Just 30 years ago, what we now call the “internet of things,” or IoT, was a figment of science fiction’s imagination.
That’s rapidly changing. From autonomous vehicles to smart fridges to hospital equipment, the IoT industry has seen steady growth for the better part of a decade. The McKinsey Global Institute estimates IoT products could generate up to a jaw-dropping $12.6 trillion in economic value by 2030, spanning factories, urban planning, retail environments, the human body, vehicles and more. With so much riding on IoT technology, how can we make sure the industry’s momentum isn’t derailed?
3 Challenges Facing the Internet of Things
- Wider adoption.
- Connectivity issues.
- Cybersecurity threats.
The Internet of Everything
IoT devices are already enabling individuals and organizations with new ways to connect to the internet, disrupting industries along the way. But as demand for more devices with improved performance grows, industry experts have expressed growing concerns about whether the current internet landscape is capable of maximizing these devices’ capabilities.
IoT use cases within healthcare highlight these concerns, as medical devices account for one of the fastest-growing sectors within the IoT industry. With the rise in demand for telemedicine solutions and the increasing sophistication and diversity of monitoring devices, the IoMT (internet of medical things) promises to blossom into a $176.8 billion sector by 2026. With this growth, expect to see continued rollouts of new and exciting devices with advanced features such as augmented reality or ingestible sensors.
As healthcare providers get accustomed to working with and alongside cutting-edge, innovative internet-enabled devices, their increased use and sophistication will present a few major challenges. First and foremost, with so many use cases already across a growing number of sectors, and so many more in the works, how will our internet infrastructure be able to successfully handle all this data in real time?
Lack of Necessary IoT Infrastructure
We desperately need a stronger internet infrastructure to meet the demand for impressive and innovative IoT products. Right now, across the globe — and especially in the developing world — internet connectivity is insufficient enough to support the number of IoT devices expected to be in use in the near future.
Simply put, our current networks can’t smoothly process the immersive and interactive experiences that many connected devices require. It’s easy to imagine a future scenario wherein a doctor supervising an AI robot performing a surgery can’t effectively oversee and analyze the robot's actions in real time due to lagging caused by a lack of necessary bandwidth.
Despite all the progress made in the area of fiber optics, 5G, and high-speed internet, our current infrastructure won’t be able to keep up with all the data needed to run this growing list of connected devices.
Connected devices that require large amounts of data to function right now need to rely on a limited number of 5G networks and 5G data receptors. Lifewire estimates that, by the end of this year, only 32 percent of North American mobile connections will be on 5G, some four years after its launch. The lack of global 5G coverage already results in inconsistent processing speeds, and telecom and infrastructure providers are already playing catch up.

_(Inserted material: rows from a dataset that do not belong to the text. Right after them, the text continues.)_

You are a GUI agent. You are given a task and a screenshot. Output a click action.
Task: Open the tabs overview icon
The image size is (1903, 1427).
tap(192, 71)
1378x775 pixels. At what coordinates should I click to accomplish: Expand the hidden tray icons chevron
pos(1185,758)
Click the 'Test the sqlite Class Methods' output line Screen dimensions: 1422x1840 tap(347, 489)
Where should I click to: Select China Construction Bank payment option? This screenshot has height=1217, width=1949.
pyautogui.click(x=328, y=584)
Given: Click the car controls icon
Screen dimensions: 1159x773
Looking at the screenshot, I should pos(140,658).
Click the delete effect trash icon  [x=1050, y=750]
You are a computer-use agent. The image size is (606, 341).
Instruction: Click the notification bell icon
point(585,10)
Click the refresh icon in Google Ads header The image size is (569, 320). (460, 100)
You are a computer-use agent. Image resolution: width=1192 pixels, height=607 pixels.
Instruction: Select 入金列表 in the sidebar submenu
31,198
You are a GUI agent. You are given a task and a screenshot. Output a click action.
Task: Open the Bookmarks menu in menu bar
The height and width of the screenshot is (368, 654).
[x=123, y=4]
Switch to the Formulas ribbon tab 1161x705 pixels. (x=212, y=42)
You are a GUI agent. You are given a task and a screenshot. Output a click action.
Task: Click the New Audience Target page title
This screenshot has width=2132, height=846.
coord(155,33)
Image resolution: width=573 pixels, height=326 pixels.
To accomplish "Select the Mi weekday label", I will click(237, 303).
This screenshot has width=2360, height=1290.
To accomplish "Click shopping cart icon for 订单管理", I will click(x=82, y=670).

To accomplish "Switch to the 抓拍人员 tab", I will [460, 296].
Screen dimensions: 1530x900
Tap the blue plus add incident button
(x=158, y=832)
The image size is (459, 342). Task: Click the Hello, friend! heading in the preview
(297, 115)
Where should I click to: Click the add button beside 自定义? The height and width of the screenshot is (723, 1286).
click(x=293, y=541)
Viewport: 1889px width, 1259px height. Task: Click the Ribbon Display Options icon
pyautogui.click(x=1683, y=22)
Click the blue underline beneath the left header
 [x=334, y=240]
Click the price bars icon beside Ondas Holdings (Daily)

Deploying edge servers that support protocols such as MQTT closer to end users or devices to eliminate the potential impact of high latency disruptions is the best solution to this problem. Edge servers help process data closer to its point of origin, which enables processing at greater speeds, allowing IoT devices to perform at their highest potential in real time.
Additionally, CDNs, or content distribution networks, have now enriched their portfolios to provide IoT devices with real-time communication and data processing protocols and platforms. As an example, a user can configure its sensors and cameras to send video and information with video-specific data centers and services, further reducing latency. CDNs can also manage edge devices and applications while centralizing and hosting the static parts of web-based applications that connect to those devices, boosting performance and enriching such applications.
Securing All Devices
With so many IoT devices for both business and personal use flooding the market, addressing security threats will also become important. Securing IoT devices requires a slightly different approach than traditional cybersecurity in the sense that it blends cybersecurity with engineering disciplines to address the physical and security aspects of hardware devices.
While CDNs are part of the infrastructure solution by enabling IoT devices to function in a more agile manner, they can also provide important insights that can enhance cyber protections. By monitoring CDN logs, security professionals can defend against risks such as distributed denial of service (DDoS) and bot attacks.
Other security vulnerabilities can result if product interfaces don’t support securing debug access or the device doesn’t support signed software updates. Furthermore, choosing a product that uses strong and proven cryptography, ideally with peer-reviewed methods and algorithms, will protect the device when it communicates with other devices or cloud networks.
Most IoT devices come with baseline security mechanisms like automatically applied updates, which work to monitor and apply patches when necessary. But hackers are becoming better equipped to counter these defenses, and as more and more products become available, adding as many security features as possible is the right move for enterprises and individuals.
Building the IoT
In order to support this anticipated wave of IoT products and the inevitable security threats that come with them, our infrastructure needs to be augmented and empowered. Deploying more CDNs alongside edge and cloud servers can be the key to making this a reality. These crucial infrastructure pieces help facilitate seamless and instant connectivity, but we need more to meet the traffic and data demands that will be generated.